- _GOALS_:
**a)** In the post on sharpening, blurring, and widget sizing, what kind of operations does it say you generally shouldn't stack?
**b)** From the post on sharpening, blurring, and widget sizing, quote the part between "In my experience, I" and "a scale box.", inclusive.

- _DOCUMENT PASSAGE_:

To sharpen or blur an image often means a destructive operation on the original image. (when sharpening a blurred image would not result in the original quality)
There are various algorithms to resize, sharpen, blur visual elements that depending on context, could each lead to better looking results.
In general, you don’t want to stack destructive operations (blurring then sharpening), and resizing by most percentages should be avoided (quality loss on pixel calculations)
What you might also want to check is if post processing effects (sharpen, blur etc. if you use them) affect widget components in 3D. Haven’t tried.
afaik in 2D scale box / size box is all pixel based, so people using a smaller screen would just see their widgets take more space.
Didn’t try but last time I checked a widget component could be rendered in screen space. Which is rather interesting because a lot of calculations happen either in pixel space (scale, size box) or in UV space (material)
In my experience, I try to avoid size / scale widgets when I can. At times I really want to ensure a certain size, for example 200px for all buttons in a horizontal box regardless of content, but then I’m already 99.9 certain that localization of the button text would not go past that point, and I wouldn’t even need a scale box.

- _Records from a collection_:
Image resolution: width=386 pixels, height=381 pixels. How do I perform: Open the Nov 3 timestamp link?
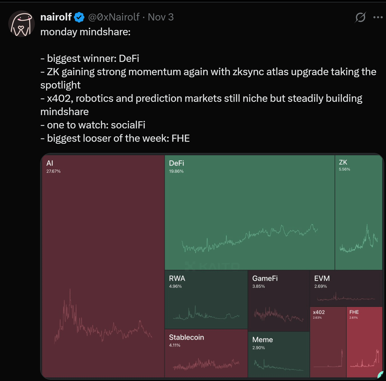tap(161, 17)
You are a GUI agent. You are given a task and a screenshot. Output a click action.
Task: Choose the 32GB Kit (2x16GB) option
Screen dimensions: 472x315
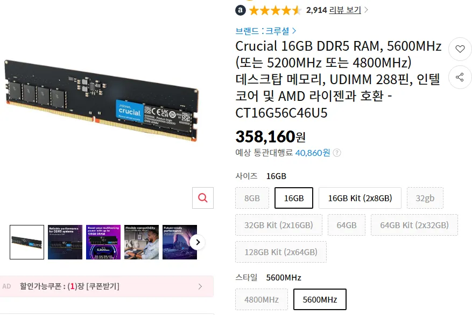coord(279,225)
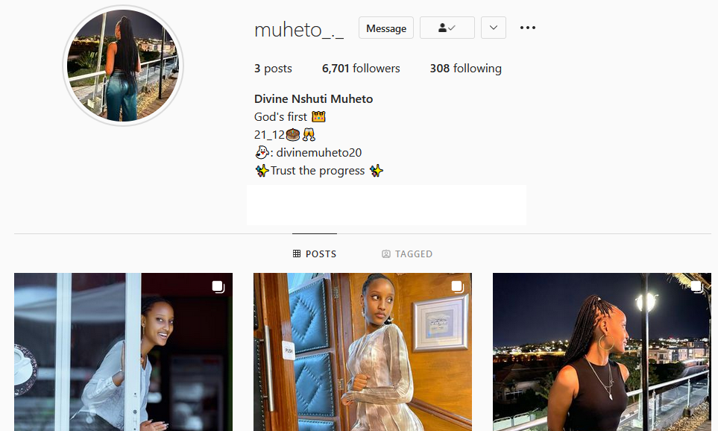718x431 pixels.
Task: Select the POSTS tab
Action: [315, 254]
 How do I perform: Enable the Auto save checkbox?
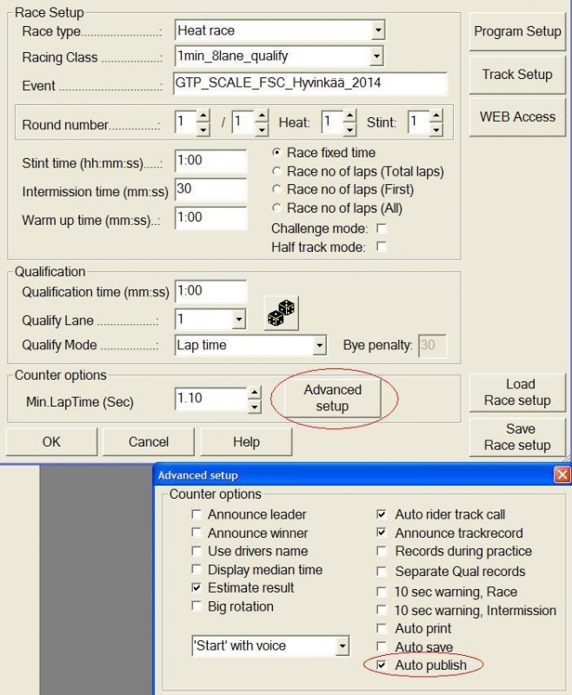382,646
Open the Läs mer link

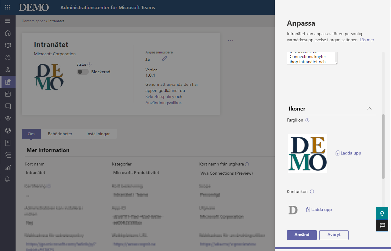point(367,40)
--
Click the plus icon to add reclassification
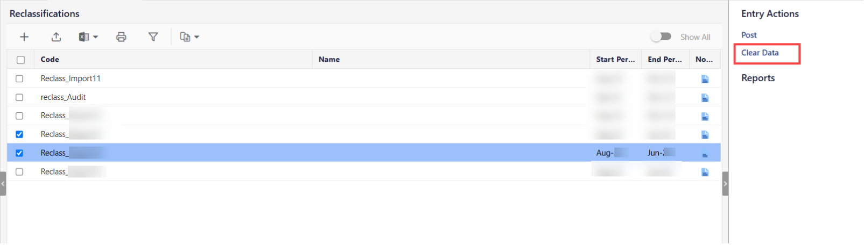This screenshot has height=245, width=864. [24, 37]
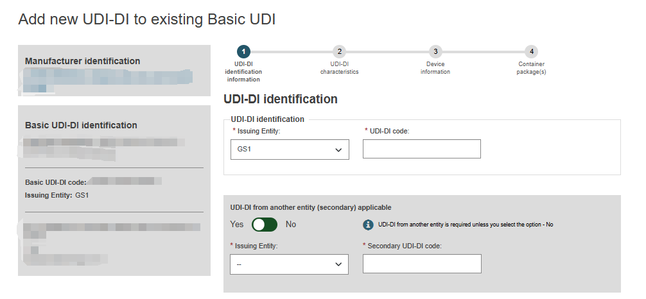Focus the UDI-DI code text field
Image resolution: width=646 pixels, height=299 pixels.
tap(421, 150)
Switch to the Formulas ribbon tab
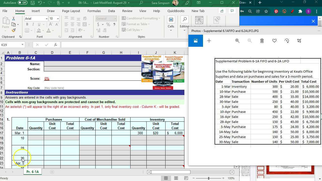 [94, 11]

- _RESPONSES FOR EACH TASK_:
**a)** Destructive operations, such as blurring and then sharpening.

**b)**
In my experience, I try to avoid size / scale widgets when I can. At times I really want to ensure a certain size, for example 200px for all buttons in a horizontal box regardless of content, but then I’m already 99.9 certain that localization of the button text would not go past that point, and I wouldn’t even need a scale box.